Rewrite the material below, replacing "Error dialog" with "Error popup" and changing nothing else. Leave the pictures out.

Pointing records for text and elements
* begin *

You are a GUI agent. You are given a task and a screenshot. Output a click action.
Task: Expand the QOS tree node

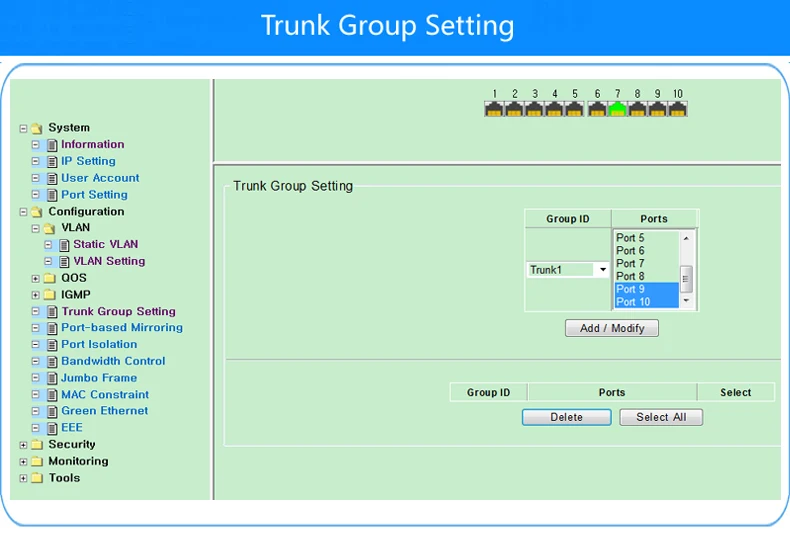(35, 278)
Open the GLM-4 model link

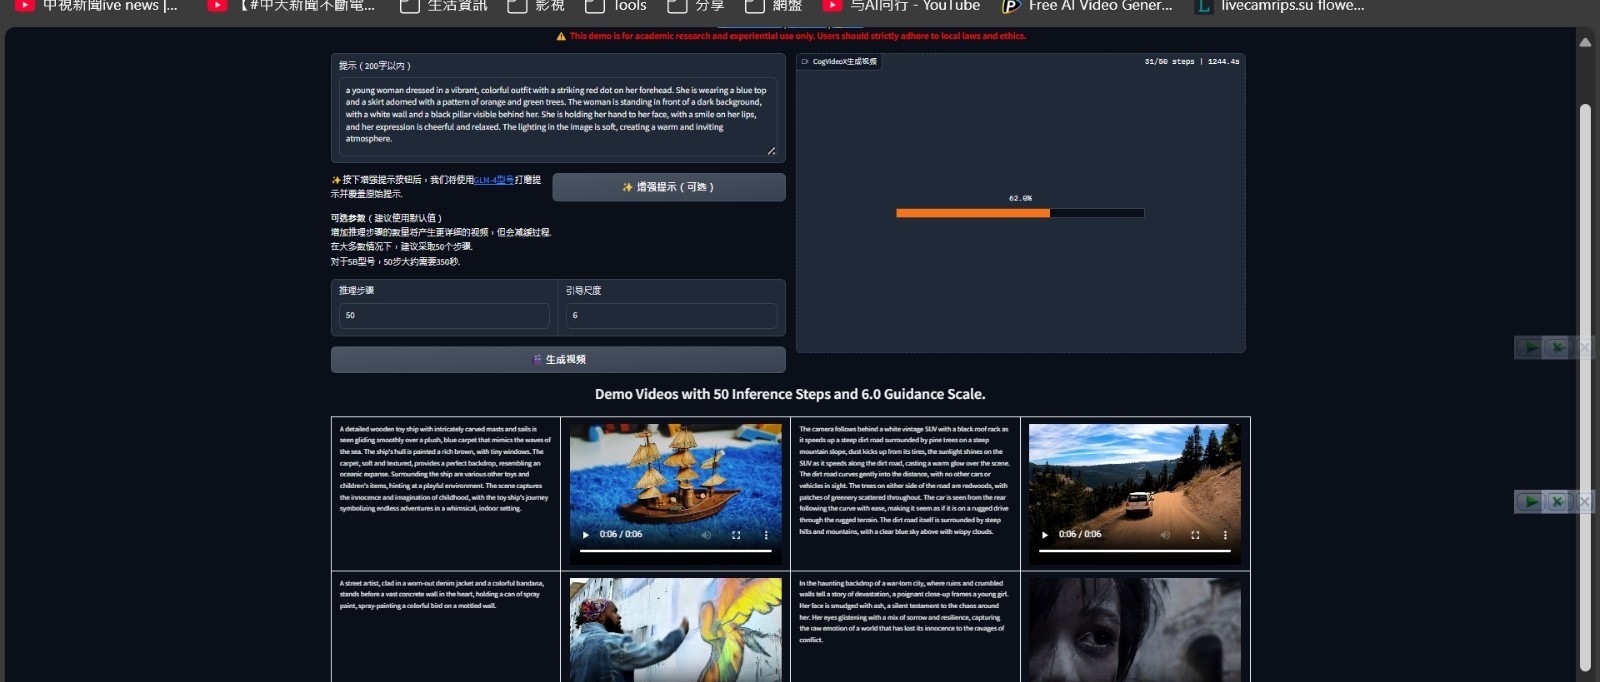click(494, 180)
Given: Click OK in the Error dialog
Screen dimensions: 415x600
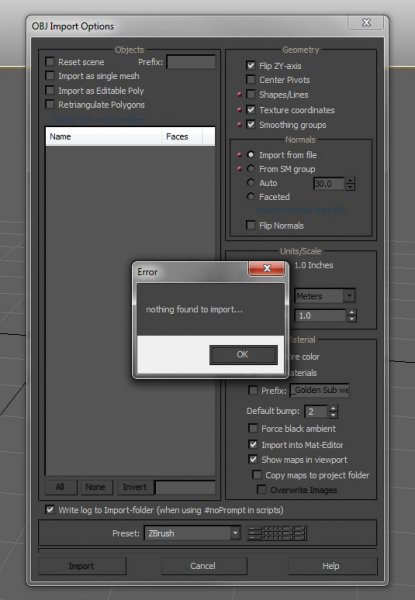Looking at the screenshot, I should (243, 354).
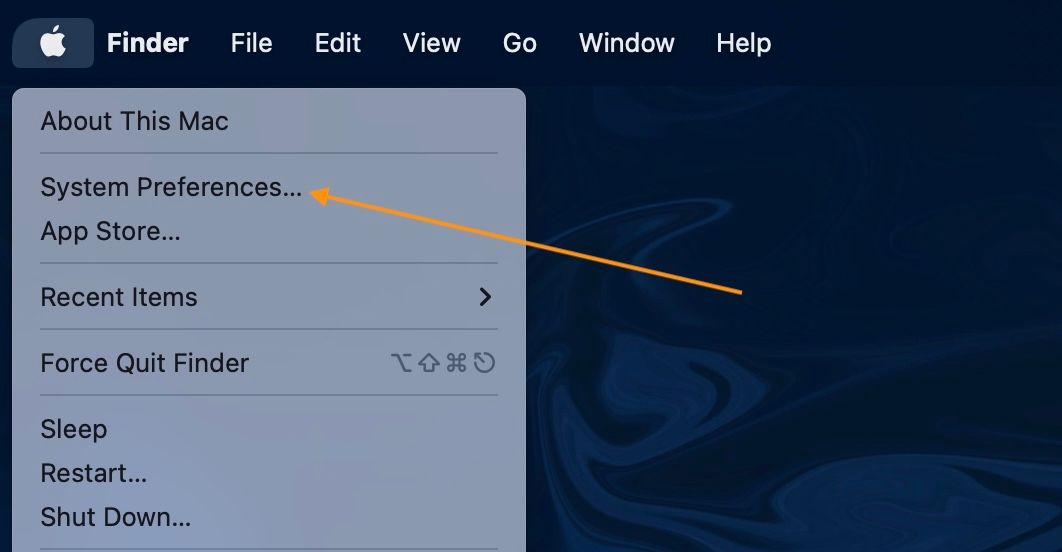Viewport: 1062px width, 552px height.
Task: Expand the Recent Items chevron arrow
Action: point(485,297)
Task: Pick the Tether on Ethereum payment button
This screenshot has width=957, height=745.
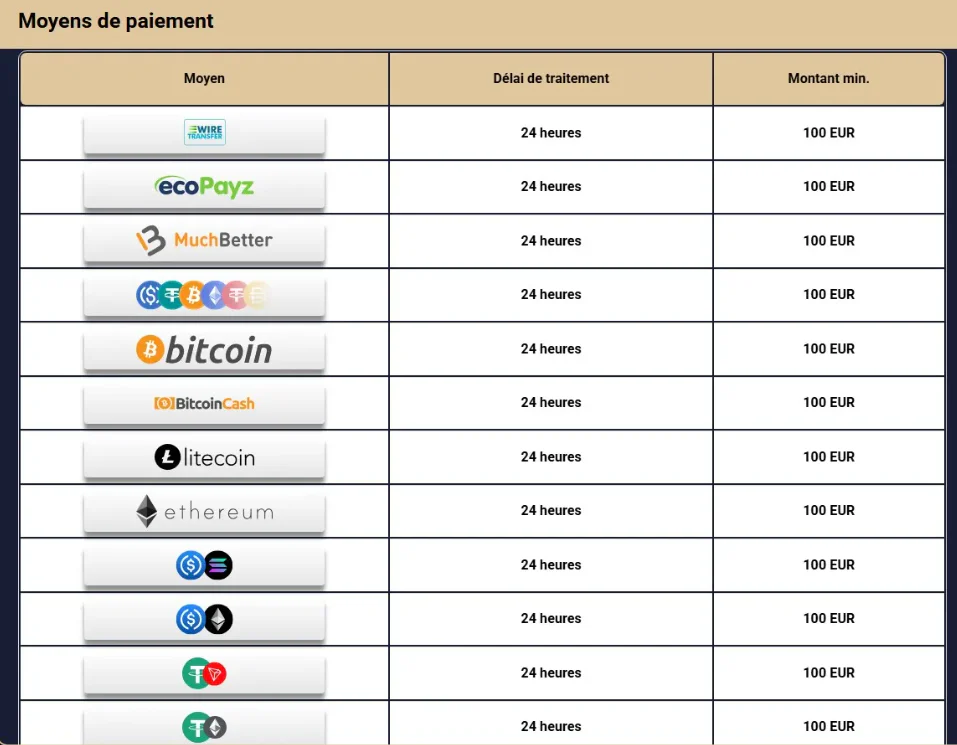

* end *

WRITTEN SOLUTION
You are a GUI agent. You are given a task and a screenshot. Output a click action.
Task: Expand the QOS tree node

(35, 278)
Open the GLM-4 model link

click(494, 180)
Given: Click OK in the Error popup
Screen dimensions: 415x600
Looking at the screenshot, I should (243, 354).
Viewport: 1062px width, 552px height.
Task: Expand the Recent Items chevron arrow
Action: point(485,297)
Task: Pick the Tether on Ethereum payment button
This screenshot has width=957, height=745.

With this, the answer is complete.